Le paysage politique n’avait pas fondamentalement
changé : il avait bougé … parce qu’il y avait eu rassemblement, au sommet,
comme dans l’électorat ; un rassemblement où chacun reste ce qu’il est,
mais où on se retrouve pour faire front. Et dieu ou Marx ( rayez la mention qui
vous dérange) sait que c’est nécessaire parce qu’il y a une vraie souffrance
sociale, faite de chômage, d’exclusion, de précarité, de recours aux expédients
de toutes sortes pour s’en sortir, le tout « agrémenté » d’une
politique économique qui en rajoute une couche dans l’austérité au nom d’impératifs
qui ont dans leur nature de nous dépasser encore et toujours, du moins
tente-t-on de nous le faire croire. Notre seule satisfaction, c’est de n’être
ni Grecs, ni Espagnols, ni Portugais qui sont confrontés au plus pire avec la
bénédiction de l’Europe et du FMI.
Tout changer…
Il n’est pas étonnant que, dans ce contexte-là, ceux qui
avaient envie de tout changer, aient encore envie de le faire et qu’ils
cherchent à s’en donner les moyens. Par exemple en se battant contre des
projets sociaux du gouvernement qui remettent en cause le droit à la
retraite : ce sera dès le 10 septembre. Par exemple aussi en préparant les
prochaines échéances électorales, les municipales : les communes peuvent
aussi être des espaces où se réinvente le social, où s’enrichit la démocratie,
où se construit un petit peu (soyons modestes) un monde plus juste.
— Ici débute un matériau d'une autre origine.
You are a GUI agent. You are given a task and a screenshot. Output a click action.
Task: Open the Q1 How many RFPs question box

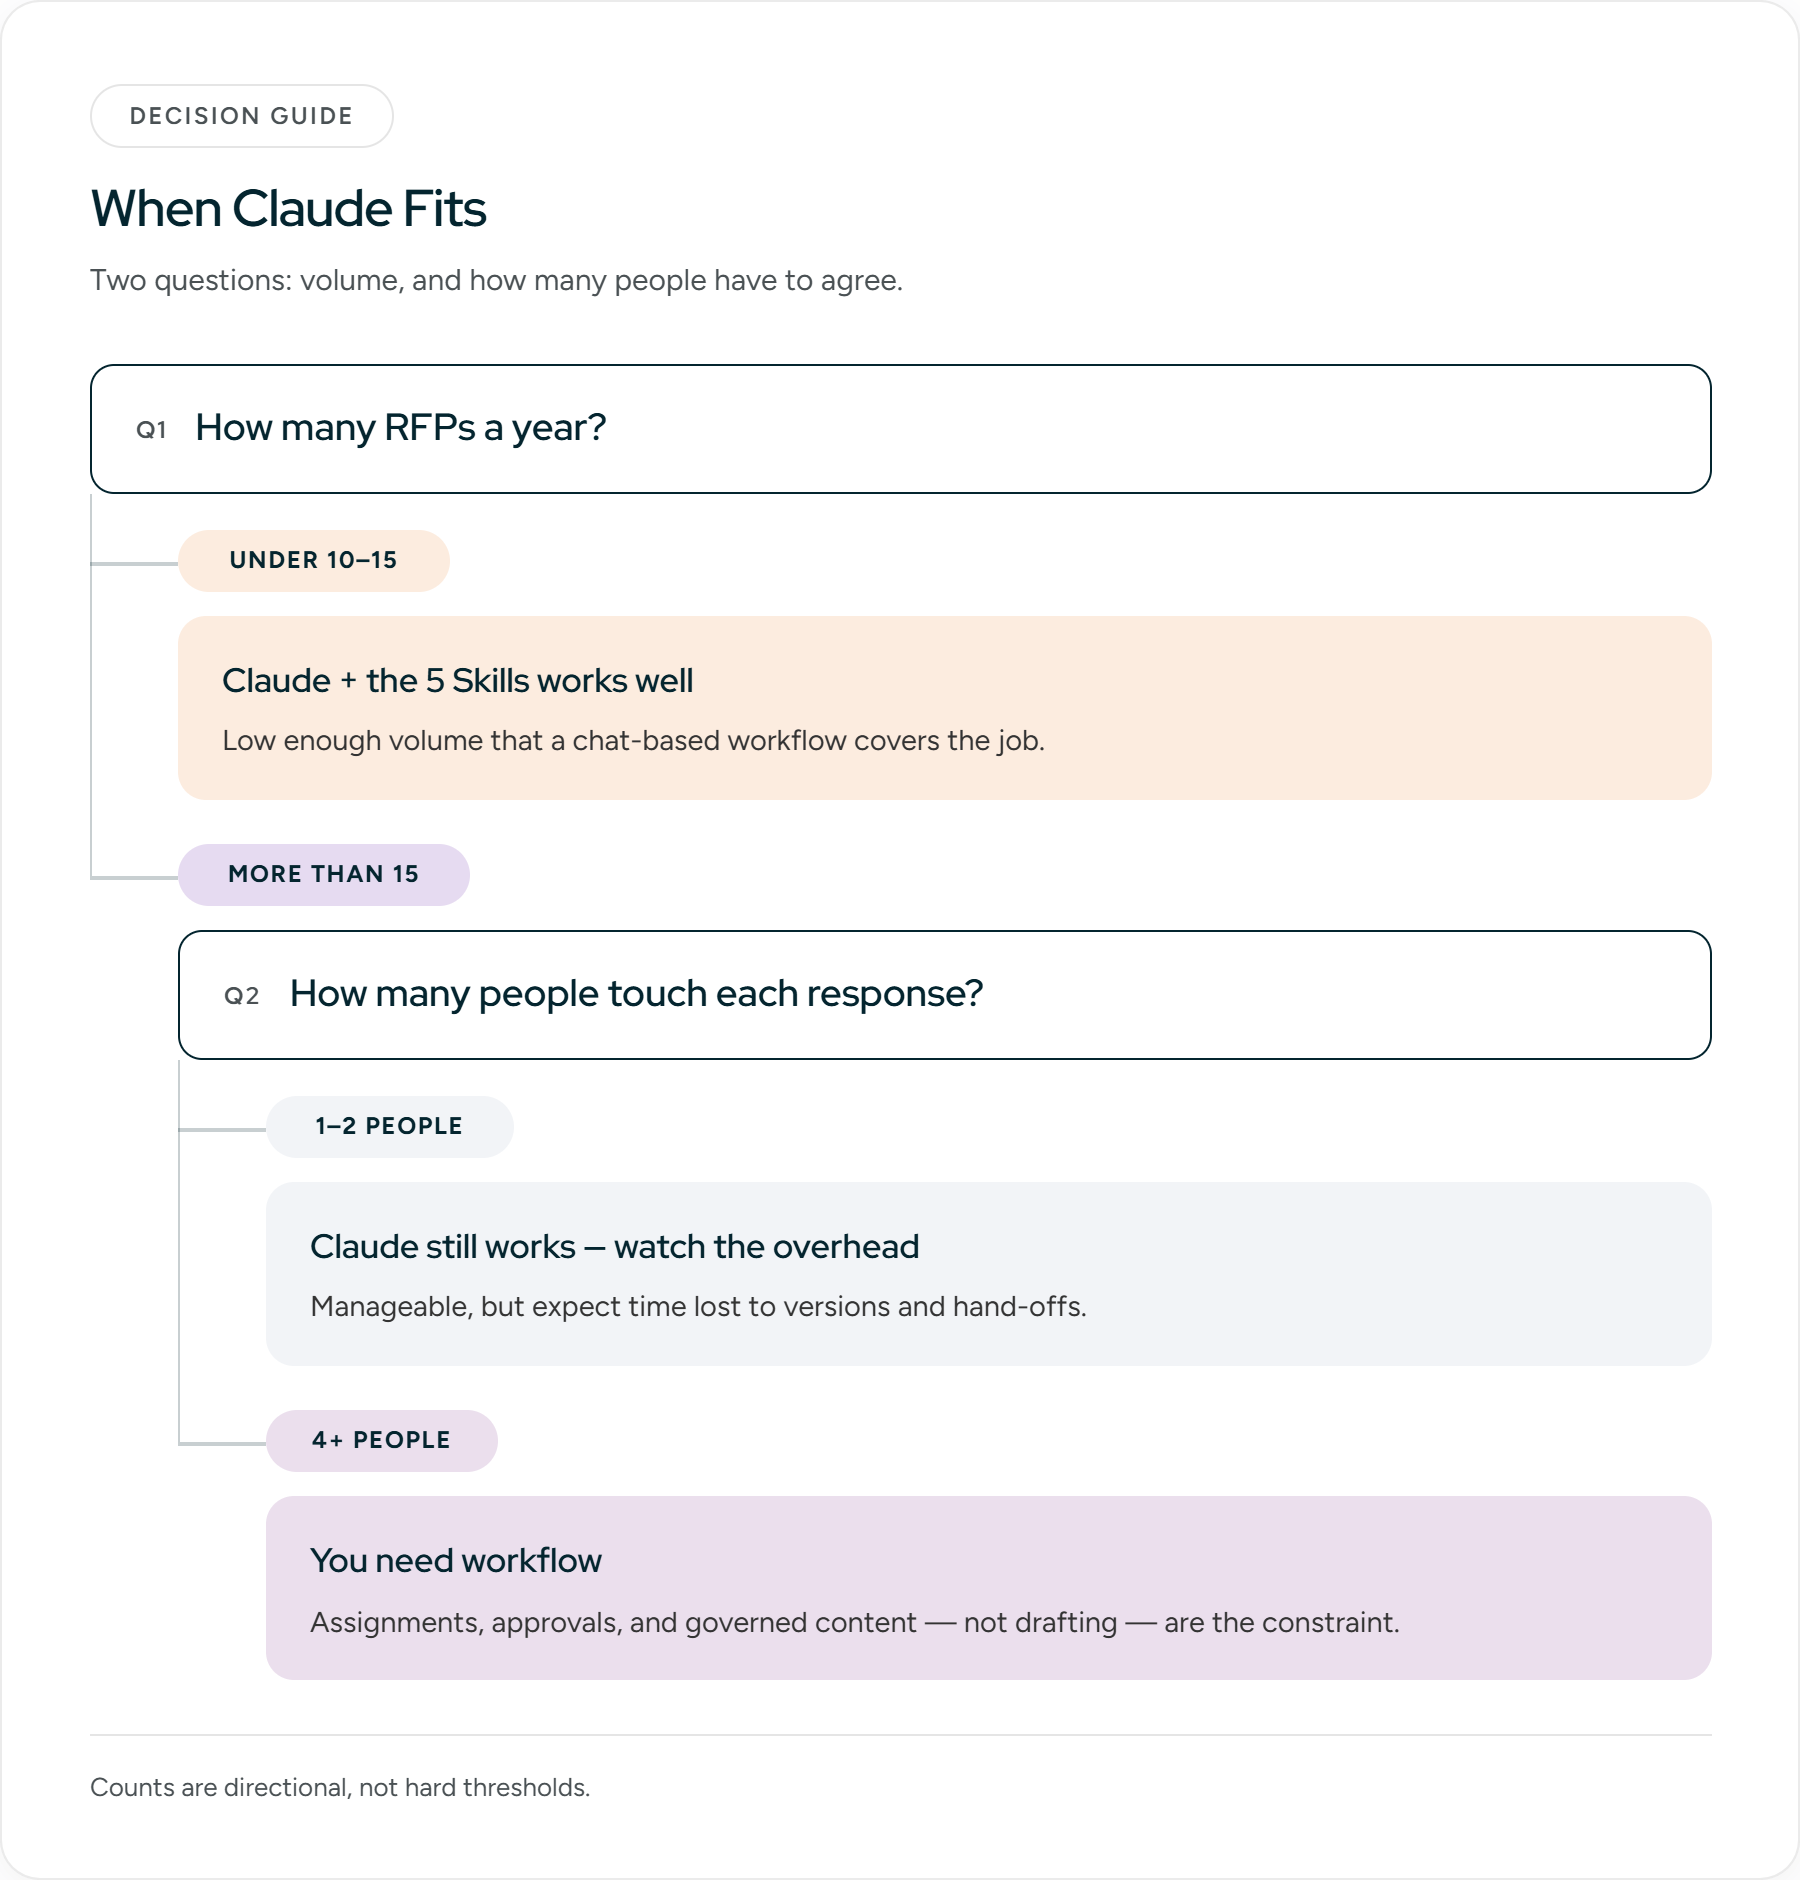tap(900, 429)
Grande question d’actualité au cœur de la bisbille
Laurent-Mélenchon : comment et avec qui ? Le degré d’attractivité du
Front de Gauche est-il tel qu’il lui permette de renverser la montagne
réactionnaire qui se nourrit de beaucoup de désespérance ? Peut-il seul
conquérir ces espaces nouveaux dont nous avons besoin ? Doit-il faire
comme si des stratégies unitaires à gauche, dans les communes, n’étaient pas en
place depuis des lustres qui avaient donné des résultats non
négligeables ? Où commencent les alliances présentables ? N’y a-t-il
à gauche que la gauche de la gauche ? Peut-on faire l’économie de laisser
des progressistes sincères qui désirent s’engager en dehors de nos
démarches ? Est-on définitivement soumis à la loi du socialisme du pédalo.
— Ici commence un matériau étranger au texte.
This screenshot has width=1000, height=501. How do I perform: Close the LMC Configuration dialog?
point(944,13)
N’y a-t-il pas des batailles à mener au sein même de ces rassemblements de tous
ceux qui aspirent à des changements ? La personnalité attachante de
Mélenchon, son verbe haut et percutant, l’impatience de son parti, le parti de
gauche, suffisent-ils à faire une politique ? Les contradictions sont
nombreuses, (la dialectique,
camarades !), ne schématisons pas. Nous ne sommes pas seuls à être totalement
insatisfaits d’un monde injuste et inhumain ; nous ne sommes pas seuls à
savoir que nous ne nous en
débarrasserons pas en un soir (fût-il grand).
Serons-nous capables de nous rassembler, sans hésiter et
sans œillères, avec tous ceux qui
veulent sincèrement remettre ce monde sur ses pattes ? Il n’y a pas
d’autres voies possibles. Sinon d’avoir la nostalgie des voies de garage.